Sementara Manajer Lingkungan PT Sumatera Operation Chevron Endah Rumbiyanti dituntut 4 tahun penjara. Endah dianggap terbukti memperkaya perusahaan kontraktor pelaksana proyek bioremediasi.

Untuk terdakwa Widodo selaku Team Leader Waste Sumatera Light North (SLN) Chevron di Duri, Riau, dituntut 7 tahun penjara dan denda Rp 500 juta.

Kasus bioremediasi Chevron bermula saat Kejaksaan Agung menduga pekerjaan bioremediasi fiktif di 28 lokasi lahan bekas pengolahan minyak.

Namun pihak Chevron mengklaim biaya yang telah dikeluarkan sebagai biaya pemulihan kepada BP Migas senilai 6,9 juta US Dollar untuk pembayaran pekerjaan kepada perusahaan pelaksana bioremediasi PT Sumigita Jaya dan PT Green Planet Indonesia.

Jalan panjang sidang kasus "bioremediasi" Chevron juga menuai kritikan "pedas" dari berbagai kalangan pengamat hukum.

Para jaksa dianggap terlalu memaksakan kasus tersebut meski sebenarnya tidak ada bukti-bukti kuat yang mengarah pada tindak pidana korupsi seperti yang dituduhkan.

Ketua Badan Pengurus "SETARA Institute", Hendardi menilai penanganan kasus bioremediasi PT Chevron Pacific Indonesia oleh Kejaksaan Agung dan Pengadilan Tindak Pidana Korupsi (Tipikor) Jakarta, kental dengan motif duit dan upaya mendongkrak popularitas penegak hukum.

Menurutnya, kasus bioremediasi yang menjerat empat karyawan Chevron dan dua kontraktornya ini, tak ubahnya kasus korupsi PT Merpati Nusantara Airlines, yang menjerat Hotasi Nababan.

Kasus ini juga ditangani Kejaksaan Agung.

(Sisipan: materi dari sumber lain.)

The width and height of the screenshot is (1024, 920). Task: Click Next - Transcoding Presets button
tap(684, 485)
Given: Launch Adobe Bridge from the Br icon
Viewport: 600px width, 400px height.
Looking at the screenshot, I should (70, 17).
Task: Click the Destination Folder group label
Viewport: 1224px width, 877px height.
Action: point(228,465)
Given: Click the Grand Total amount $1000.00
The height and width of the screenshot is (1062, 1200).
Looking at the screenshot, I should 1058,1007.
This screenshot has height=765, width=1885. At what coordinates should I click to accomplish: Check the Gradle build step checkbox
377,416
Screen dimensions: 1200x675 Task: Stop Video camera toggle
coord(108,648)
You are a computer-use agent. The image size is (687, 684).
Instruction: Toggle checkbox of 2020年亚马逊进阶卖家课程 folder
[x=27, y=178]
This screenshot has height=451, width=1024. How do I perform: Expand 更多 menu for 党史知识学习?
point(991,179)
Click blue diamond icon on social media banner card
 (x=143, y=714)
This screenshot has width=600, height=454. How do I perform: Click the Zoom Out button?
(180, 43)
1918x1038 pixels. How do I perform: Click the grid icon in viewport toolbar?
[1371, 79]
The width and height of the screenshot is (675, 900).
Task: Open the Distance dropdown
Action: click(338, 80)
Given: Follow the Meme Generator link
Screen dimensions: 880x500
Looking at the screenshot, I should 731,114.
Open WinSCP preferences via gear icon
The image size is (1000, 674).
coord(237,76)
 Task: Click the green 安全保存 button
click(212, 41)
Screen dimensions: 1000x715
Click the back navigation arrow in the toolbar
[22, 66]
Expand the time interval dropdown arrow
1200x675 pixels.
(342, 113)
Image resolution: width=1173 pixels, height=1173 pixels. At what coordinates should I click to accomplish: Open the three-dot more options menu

Mantan Direktur Utama Merpati itu pun, akhirnya divonis bebas dan dinyatakan tidak bersalah oleh Majelis Hakim Pengadilan Tipikor.

"Belajar dari kasus Hotasi, ada pelanggaran HAM 'by judicial' (melalui jalur hukum) yang dilakukan aparat penegak hukum. Jaksa awalnya coba-coba, ini ada duitnya gak? Tapi ketika sampai di tengah dan ternyata tidak ada duitnya, tidak ada pilihan lain bagi jaksa selain meneruskan kasus itu," ujar Hendardi.